WHAT THE TASK ASKS:
Return each line of the data below verbatim; pictures are to be left out.

DATA RECORDS:
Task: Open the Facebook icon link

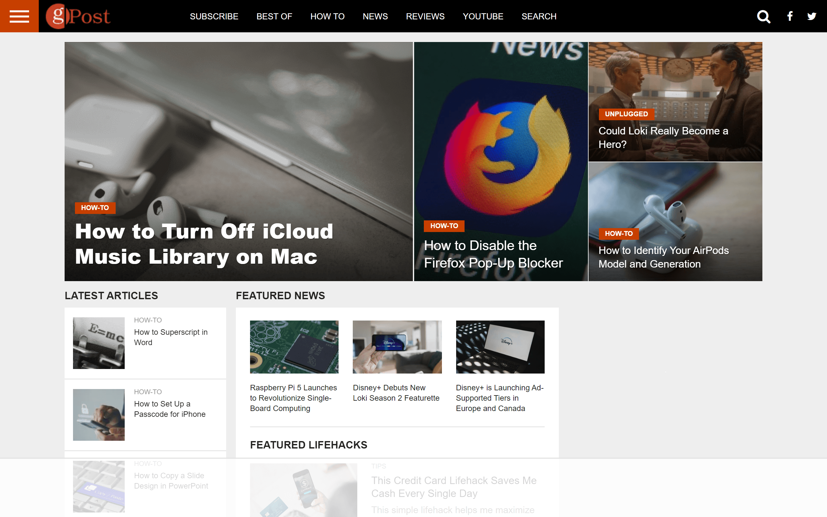Action: pyautogui.click(x=790, y=16)
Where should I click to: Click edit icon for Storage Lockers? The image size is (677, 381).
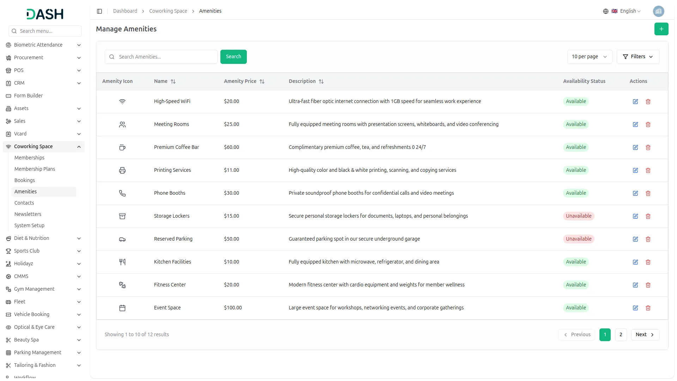(x=635, y=216)
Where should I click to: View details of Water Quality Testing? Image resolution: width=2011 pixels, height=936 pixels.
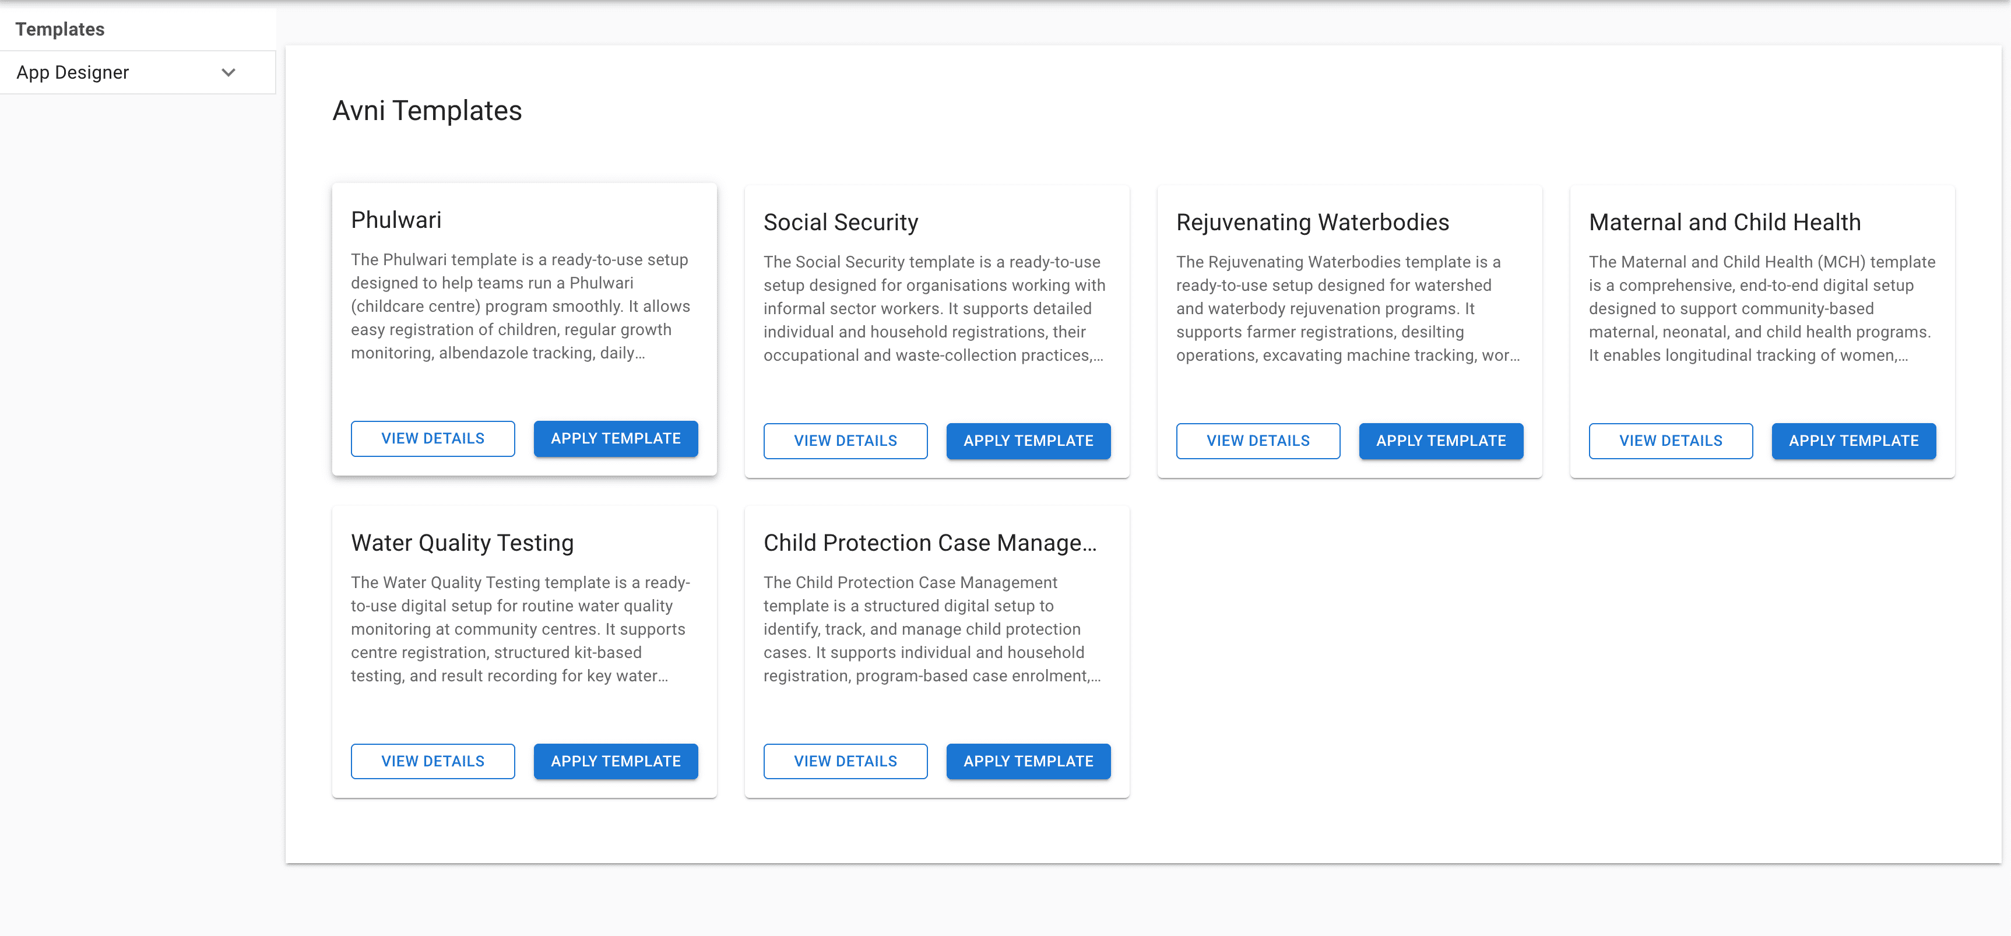click(432, 761)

TASK RESPONSE:
Task: Open the Facebook icon link

Action: pyautogui.click(x=790, y=16)
Where should I click to: Click edit icon for Storage Lockers? The image size is (677, 381).
(x=635, y=216)
Where should I click to: View details of Water Quality Testing? Image resolution: width=2011 pixels, height=936 pixels.
click(432, 761)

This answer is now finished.